Oil refineries are collectively responsible for about 4–6% of the global CO2 emissions, largely because of the regenerator part of the Fluid Catalytic Cracking (FCC) unit (25–35%). An advanced combustion technology, also called chemical looping combustion (CLC), has been recently presented as a novel CO2 capture process for FCC units; however, no study provides the economic feasibility of a CLC-FCC unit. In this study, a techno-economic feasibility of the novel CLC-FCC unit was presented for the first time based on a case study with 50,000 barrels feed per day. A rigorous mass and energy balance estimation shows that 96 vol% of coke regeneration (combustion) was achieved in the FCC regenerator by using a stoichiometrically required amount of metal oxide (CuO modified catalysts) at 750 °C for 45 min. The preliminary energy penalty calculations of the proposed CLC-FCC unit (0.21 GJ/ton CO2) is relatively lower compared to the post-combustion (3.1–4.2 GJ/t CO2) via amine solvent and oxy-fuel combustion (1.8–2.5 GJ/t CO2) units reported in the literature.

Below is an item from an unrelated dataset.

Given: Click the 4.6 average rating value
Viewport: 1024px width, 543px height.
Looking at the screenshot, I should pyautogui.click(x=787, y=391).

The equipment purchase cost (EPC) is 1.1 times higher than a standalone FCC unit due to the increase in the number of processing equipment required. The cash flow analysis results reveal a yearly basis average CO2 capture cost of 0.0106 US$/kg of CO2 (∼10.6 US$/ton CO2) for the CLC-FCC unit, which is lower compared to the other conventional CCS technologies i.e. oxy-fuel combustion and post-combustion. Factors such as EPC, capital expenditure (CAPEX), and discount rate significantly influenced the capture cost. In contrast, the CO2 capture cost is not influenced by a change in oxygen carrier and electricity cost.